クロマグロは絶滅危惧種?:大西洋のクロマグロを巡る問題 (協力:動物研究部 篠原現人)
大西洋のクロマグロ,商業取引に黄信号?
皆さんはマグロは好きですか?
刺身や寿司としては勿論,煮たり,焼いたり,揚げたりと利用法は様々。メインのおかずにもなれば,カナッペなどはおつまみとしても美味しくいただけます。
世界的に見ても,日本はマグロの一大消費国です。
2007年の統計では,世界のマグロ類の総漁獲量はおよそ175万トン(FAO:国連食糧農業機関調べ)。そのうち日本の漁獲量は25万6千トンほど(水産庁調べ)ですが,国外からの輸入が別に21万8千トンあり,併せると世界全体の約27%が日本で消費されています。
特に日本での消費がずば抜けて多いのがクロマグロ(地方名:ホンマグロ,シビ)です。同じく2007年のFAO,水産庁の統計では,世界全体の年間の漁獲量は約5万トン。WWFなどによれば,そのうちの約8割が日本で消費されています。

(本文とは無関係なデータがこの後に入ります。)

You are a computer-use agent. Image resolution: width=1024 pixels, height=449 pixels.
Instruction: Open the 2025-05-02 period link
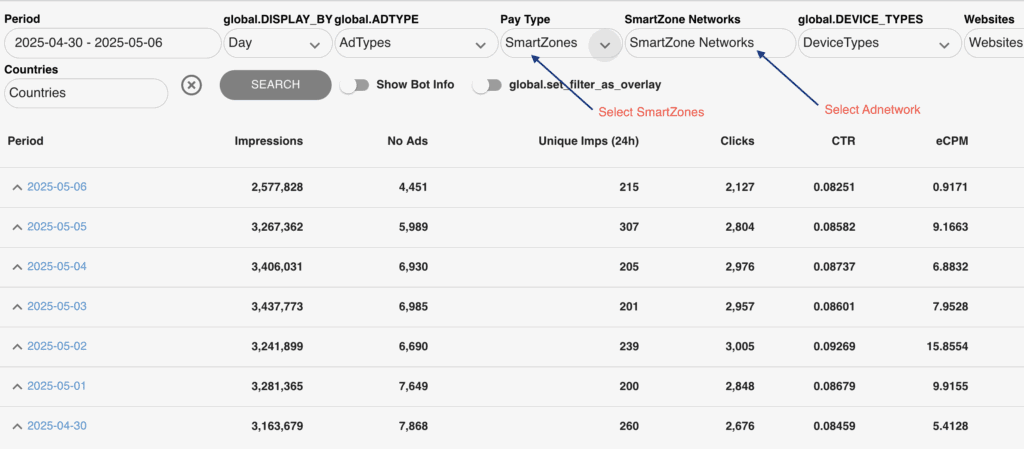(x=57, y=346)
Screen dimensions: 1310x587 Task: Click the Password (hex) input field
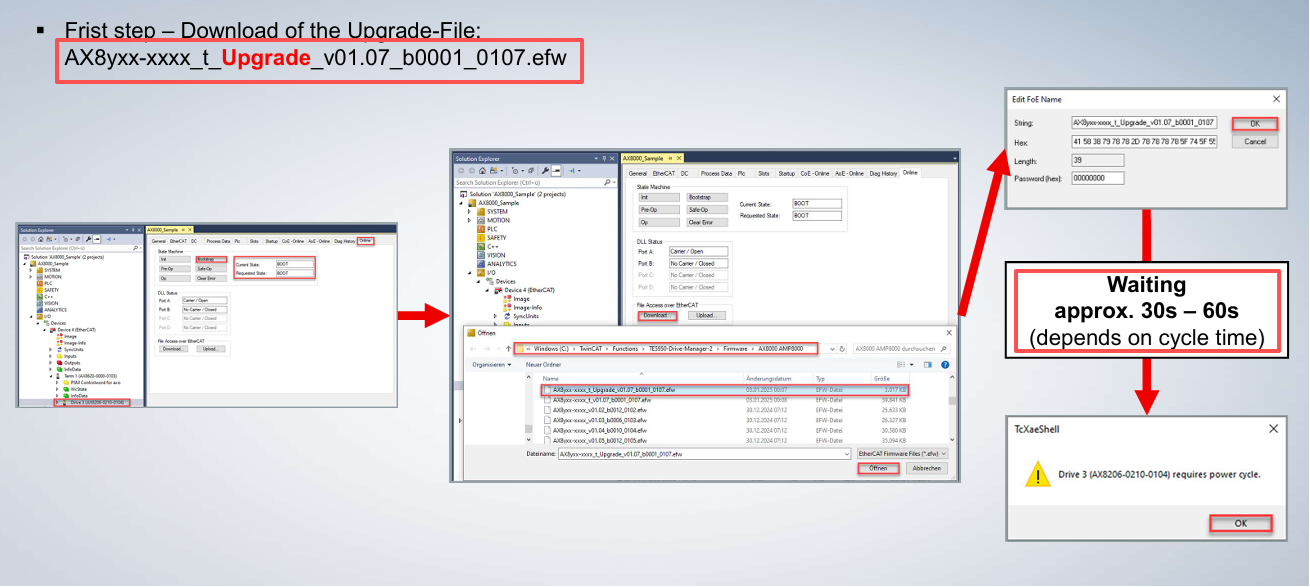[x=1097, y=178]
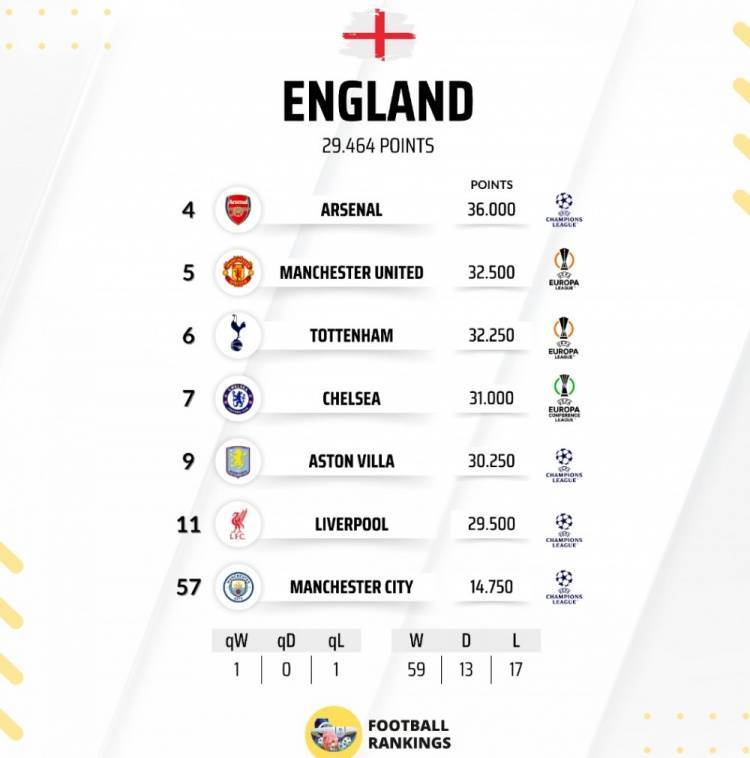Click the Manchester United club crest
Screen dimensions: 750x758
[x=238, y=272]
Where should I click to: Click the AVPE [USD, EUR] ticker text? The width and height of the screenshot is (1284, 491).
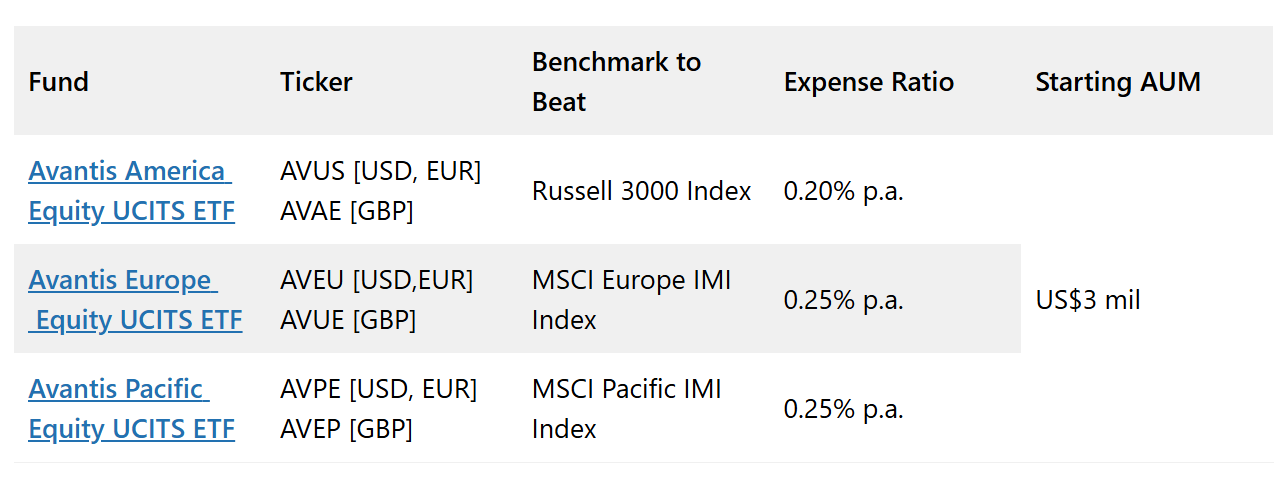[378, 389]
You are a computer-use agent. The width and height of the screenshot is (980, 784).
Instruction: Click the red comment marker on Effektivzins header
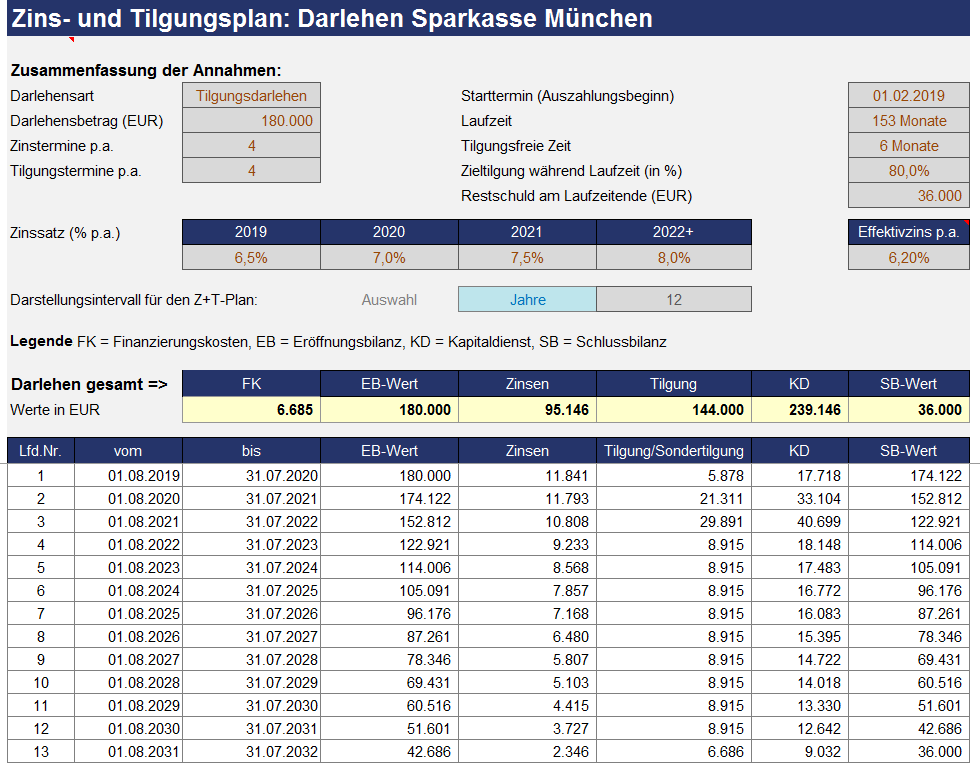coord(966,222)
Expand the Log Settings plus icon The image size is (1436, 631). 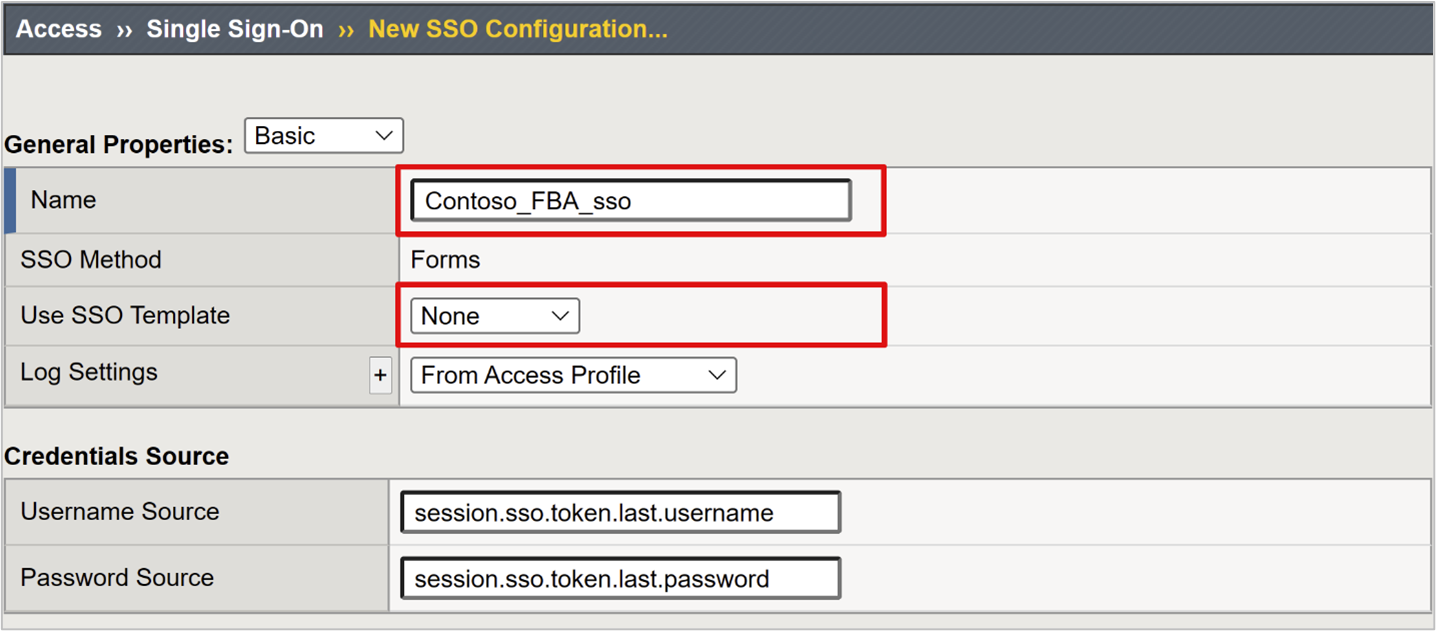click(x=381, y=375)
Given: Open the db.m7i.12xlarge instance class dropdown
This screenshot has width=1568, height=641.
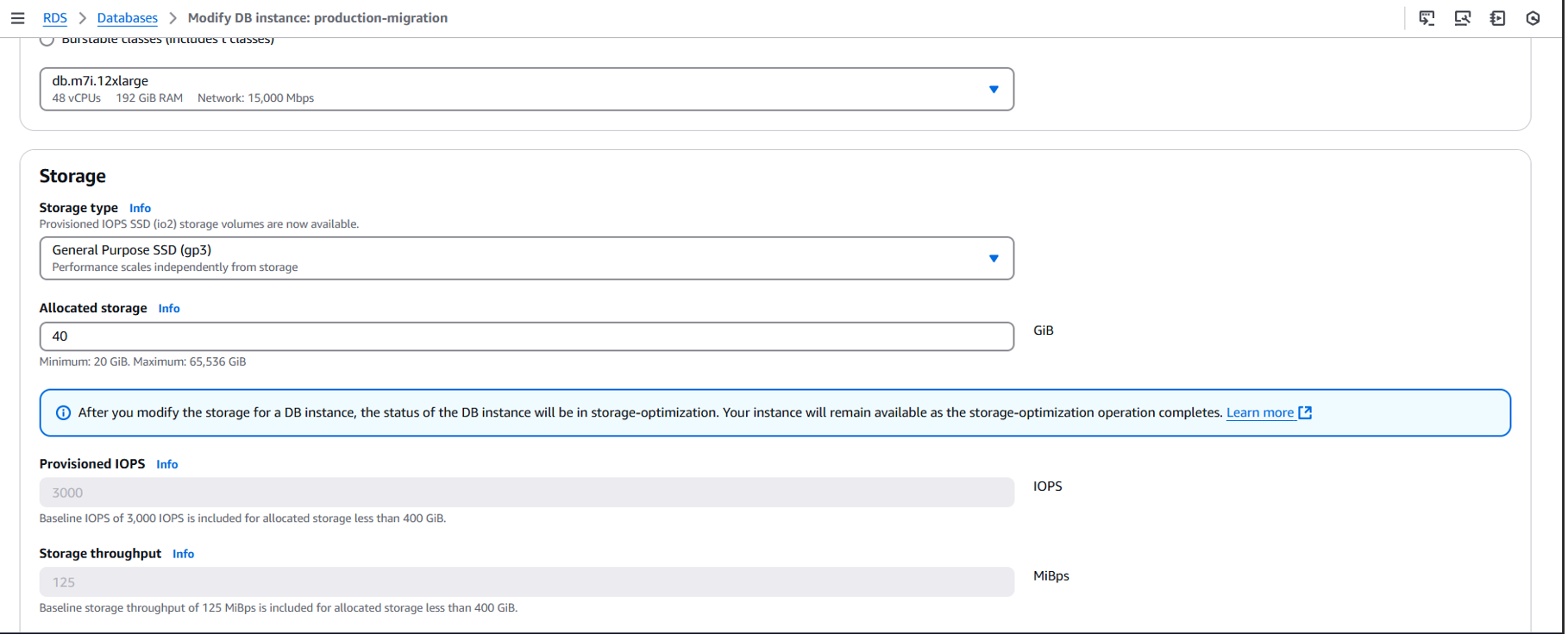Looking at the screenshot, I should tap(527, 90).
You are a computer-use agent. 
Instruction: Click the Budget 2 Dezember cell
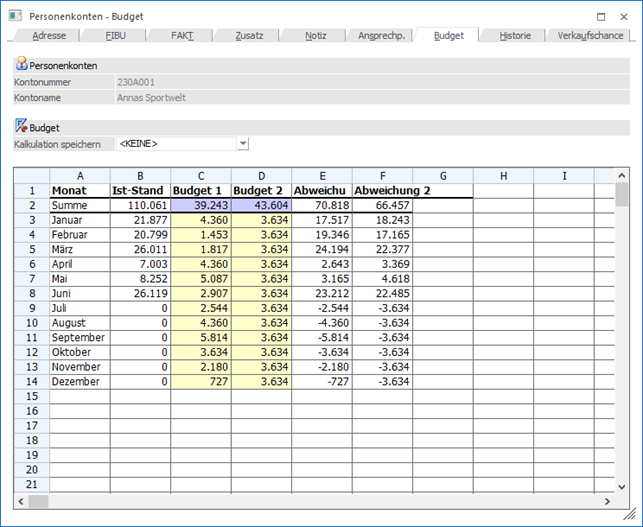[261, 381]
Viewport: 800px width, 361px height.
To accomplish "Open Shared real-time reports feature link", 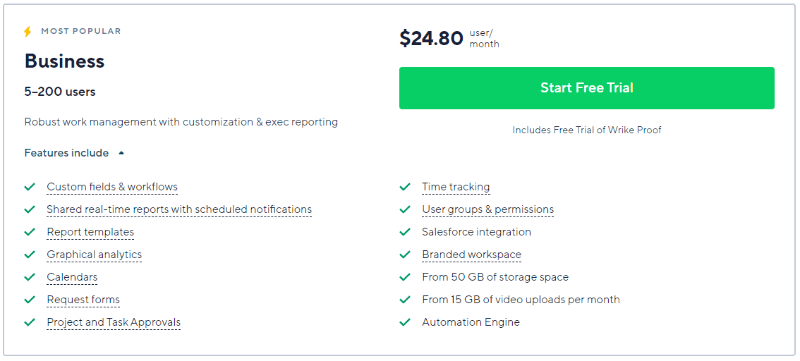I will (179, 210).
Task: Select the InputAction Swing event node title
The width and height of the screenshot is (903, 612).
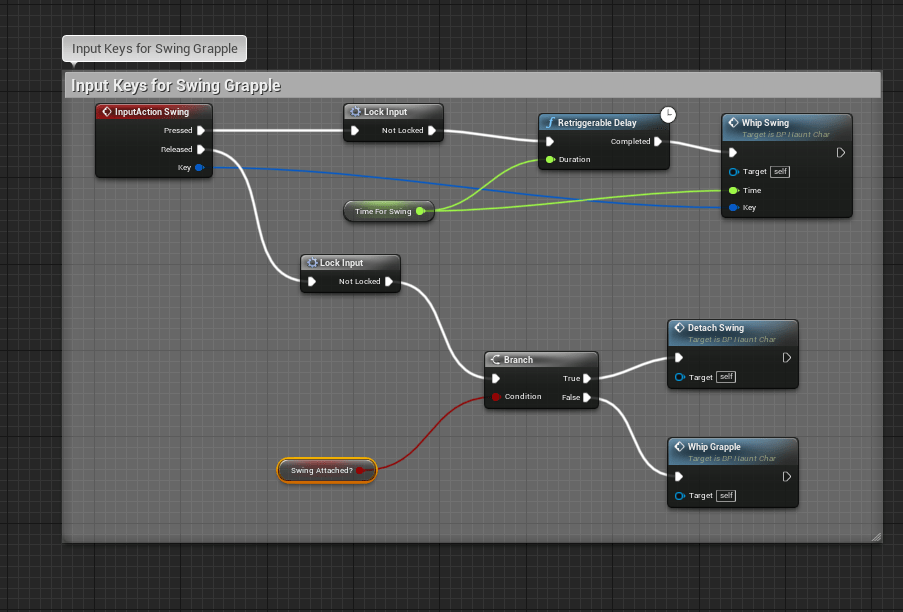Action: coord(151,112)
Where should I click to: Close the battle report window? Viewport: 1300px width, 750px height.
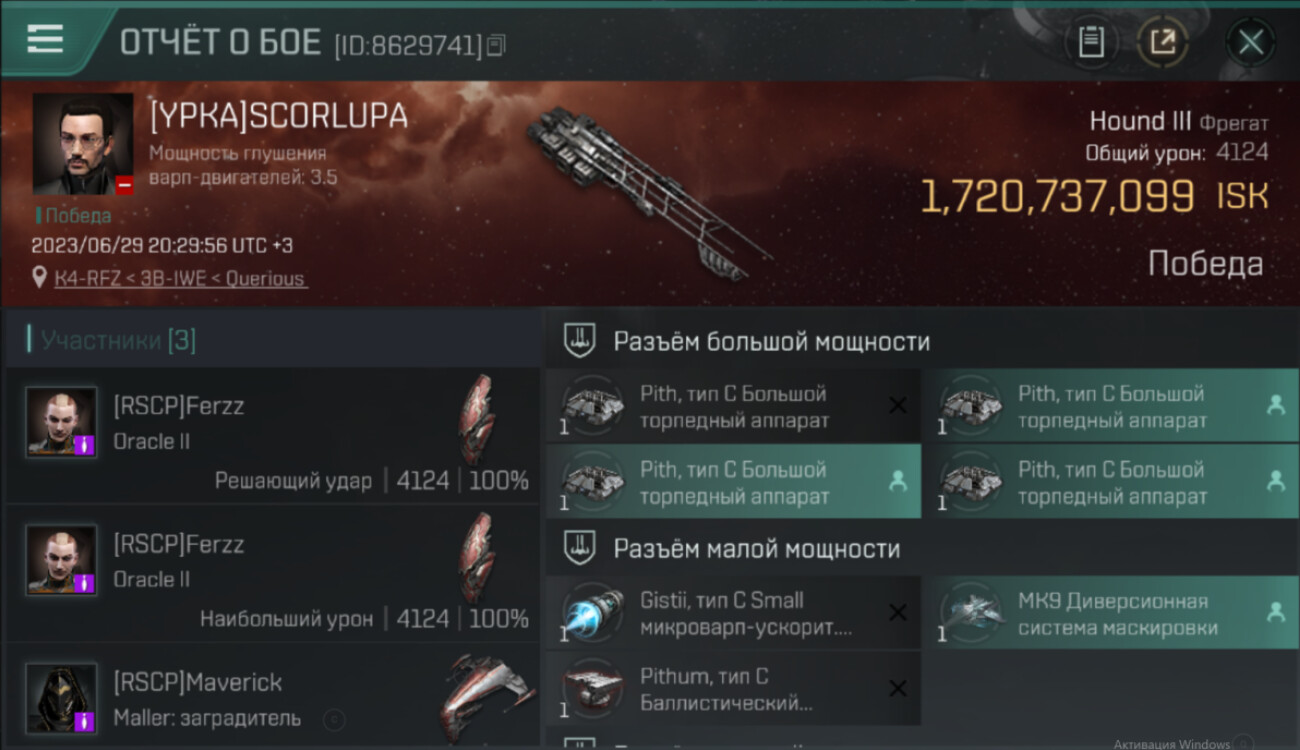1250,42
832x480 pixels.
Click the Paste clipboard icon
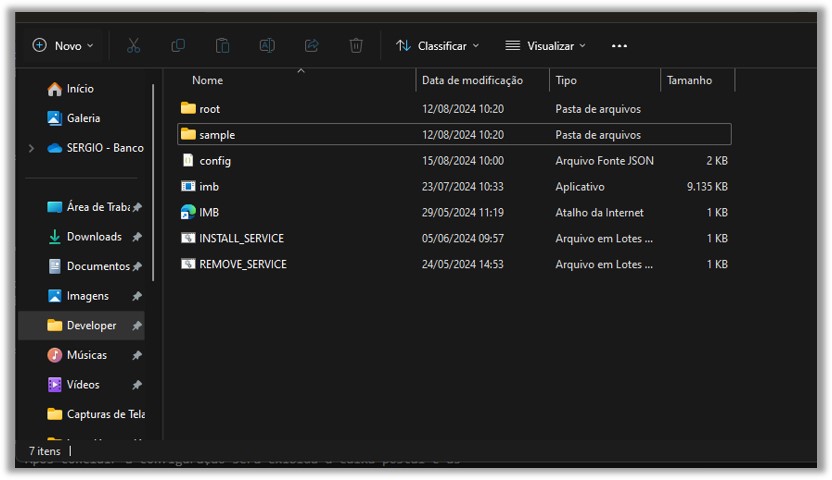pos(223,46)
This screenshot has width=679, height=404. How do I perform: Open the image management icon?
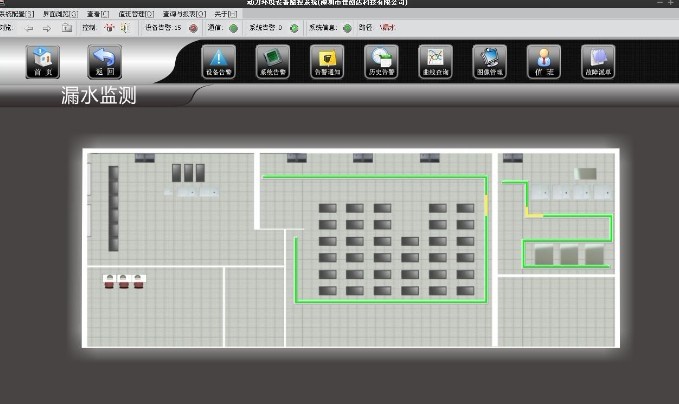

このクロマグロの資源量が,大西洋・地中海を中心に,近年大きく落ち込んでいます。継続的な繁殖に必要となる親魚(成熟した魚)の総重量を漁獲量などから推定すると,西経45度を境界として,西部大西洋海域では1980年代以降,1970年代と比べ1/4以下(東部西部共に水産庁・水産総合研究センター発表)に減少しています。1990年代には下げ止まったと思われる時期もありましたが,回復の傾向は見られないままです。東部大西洋でも,特に大型の個体で漁獲による死亡率が大きく上昇しており,親魚の量は減っている可能性が高いと懸念されています。
更に,公式な統計には表れないところで,違法かつ過剰な漁が行われている可能性が示唆されています。
詳しくは後半のページで述べますが,大西洋のクロマグロについては日本を含め40ヶ国以上が参加するICCAT(大西洋まぐろ類保存国際委員会)が保護管理・調査研究にあたっており,禁漁期間の設定や漁獲量の制限を行っています。一定の期間漁獲を制限することで,将来的に持続可能な利用ができる状態になるまで,資源量の回復を待とうという考えであり,日本もこれに合わせて遠洋マグロ漁船を減らすなどの協力をしています。
しかしICCATの科学委員会は,漁獲制限は守られていない可能性が高いとしています。例えば2007年の東部大西洋の漁獲可能量は29,500トンとされていましたが,実際の漁獲量は公式で32,400トンで,この時点で既に1割程度超過しています。これに加えて過少報告や密漁が横行しているとされ,全体の漁獲量は最大で61,000トンにも上ったと推定されています。
このような状況を受けて,西ヨーロッパのモナコ公国が10月,来年3月に開催されるワシントン条約締約国の会議に向けて,大西洋のクロマグロをワシントン条約附属書Tに記載することを提案したと発表しました。ワシントン条約附属書Tには「絶滅のおそれのある種であって取引による影響を受けることのあるもの(外務省HPより転載)」が記載され,対象となった生物は相手国の許可なく輸出入することができなくなります。
EUは当初モナコとの共同提案を目指しましたが,スペイン・イタリアなどの漁業国の反対により意見はまとまっていません。
アメリカはこれとは別に,大西洋以外のものも含めたクロマグロの全面輸出入禁止案を検討していると報じられています。
日本で消費されているクロマグロのうち,約6割が大西洋・地中海から輸入されています。仮に輸出入禁止となれば,市場への供給量や価格への影響は避け難いものと考えられます。
提案が採択されるためには,全投票の2/3の投票が必要なため,今回採択となるかどうかは今のところはっきりしません。しかし仮に禁輸とならなかったとしても,大西洋のクロマグロ資源の維持のために,最大の消費者である私たちは,資源状況を良く理解し,資源管理への理解や協力を一層高めていく必要があることは間違いないでしょう。